I felt my guilt must be written on my face for them all to see. But no one noticed. Not even my mother.

One day I had been to the house and Jake was escorting me back to Albemarle Street, and as we walked along we came face to face with Peter Lansdon.

Hastily I withdrew my arm from Jake’s. I think I flushed a little.

“Peter!” I cried. “I didn’t expect to see you. I didn’t know you were in London.”

He smiled at me. “Business,” he said. “Trouble at one of the warehouses.”

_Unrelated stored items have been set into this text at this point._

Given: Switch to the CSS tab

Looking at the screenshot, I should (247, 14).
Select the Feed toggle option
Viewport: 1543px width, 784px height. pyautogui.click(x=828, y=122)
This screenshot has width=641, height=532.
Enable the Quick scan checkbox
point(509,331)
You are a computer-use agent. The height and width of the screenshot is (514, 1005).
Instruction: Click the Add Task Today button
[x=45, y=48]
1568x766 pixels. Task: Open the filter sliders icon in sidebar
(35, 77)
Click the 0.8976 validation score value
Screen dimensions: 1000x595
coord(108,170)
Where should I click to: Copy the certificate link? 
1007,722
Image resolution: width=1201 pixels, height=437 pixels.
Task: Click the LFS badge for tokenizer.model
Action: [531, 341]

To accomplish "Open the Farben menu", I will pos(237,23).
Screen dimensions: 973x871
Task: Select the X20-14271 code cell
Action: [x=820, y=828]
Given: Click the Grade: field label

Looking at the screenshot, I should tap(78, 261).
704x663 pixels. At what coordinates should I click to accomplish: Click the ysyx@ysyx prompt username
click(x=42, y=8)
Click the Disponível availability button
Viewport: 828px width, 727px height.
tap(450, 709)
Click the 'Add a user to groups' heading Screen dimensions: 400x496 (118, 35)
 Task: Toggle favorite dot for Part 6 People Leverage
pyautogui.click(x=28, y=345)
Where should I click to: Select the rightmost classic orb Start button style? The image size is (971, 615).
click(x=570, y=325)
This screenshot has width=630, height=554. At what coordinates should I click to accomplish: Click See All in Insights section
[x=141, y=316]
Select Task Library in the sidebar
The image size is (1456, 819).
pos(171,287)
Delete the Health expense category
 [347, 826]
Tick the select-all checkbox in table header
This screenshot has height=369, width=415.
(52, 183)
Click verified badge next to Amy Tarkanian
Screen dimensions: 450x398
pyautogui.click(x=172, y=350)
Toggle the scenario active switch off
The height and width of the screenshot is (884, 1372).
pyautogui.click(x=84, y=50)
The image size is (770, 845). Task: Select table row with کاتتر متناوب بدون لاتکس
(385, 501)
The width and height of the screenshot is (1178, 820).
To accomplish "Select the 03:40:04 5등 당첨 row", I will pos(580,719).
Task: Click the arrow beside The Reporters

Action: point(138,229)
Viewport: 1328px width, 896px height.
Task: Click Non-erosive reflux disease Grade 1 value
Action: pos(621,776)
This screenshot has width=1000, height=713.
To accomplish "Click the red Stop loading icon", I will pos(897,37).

“This is Sir Jake Cadorson. Sir Jake, this is Peter Lansdon—my niece’s husband.”

The two men acknowledged each other.

“I was just returning to the house,” I floundered. “I had been out… and I met Sir Jake.”

“You will be going back to Eversleigh soon, I believe.”

“Have you been to Albemarle Street?”

“No. I have just arrived. I went straight to the warehouse.”

“Peter is a very busy man,” I said to Jake.

“Trouble has a habit of cropping up,” said Peter. “I must be going. More business to attend to. I’ll be coming on to Albemarle Street later.”

We said goodbye.

“Do you think he knew?” I asked. “Was it obvious that we had been together?”

“I think he had one thought in mind … his own affairs.”

“He is very absorbed in them,” I replied with relief. “I am afraid it might seem a little obvious.”

“You must silence that uneasy conscience of yours, my dearest,” he said. “Everything will be all right.”

But Peter Lansdon had put a blight on the day. He had brought home to me more forcibly the wrong I was doing.

Edward was pleased to see me. “It has seemed so long,” he said.

“It was not really very long.”

“How were the celebrations?”

“Very enthusiastic.”

“I wonder how long the mood will last.”

“We are at peace. People are going to remember that for a long time.”

“People have short memories.”

“Edward, how pessimistic you have become!”

He laughed. “Well, it is nice to have you back.”

“James has showed his usual efficiency?”

“Oh yes, we played a lot of piquet and I’m teaching him chess. I think he’ll be quite a good player.”

“That’s wonderful.”

“Jessica … you look different.”

I felt my voice falter. “Different? How different?”

He looked at me with his head On one side. “You look … radiant. It was obviously a good holiday.”

“Yes, I think it was. All the excitement… There was such adulation for the Duke. One gets caught up in all that.”

“It’s a very happy state of affairs. We should all enjoy it while we can.”

After a while I said: “Oh, an interesting thing happened. It was at the Inskips’ ball.”

“That was a grand affair, I imagine.”

“Very grand. We met a Sir Jake Cadorson. Guess who he turned out to be. I’ll give you three guesses.” I gave a nervous little laugh, trying to be merry. Did it sound artificial?

“Some businessman?”

“No … not exactly.”

“I was going to say a friend of Peter.”

“No, I’d better tell you. Do you remember Romany Jake?”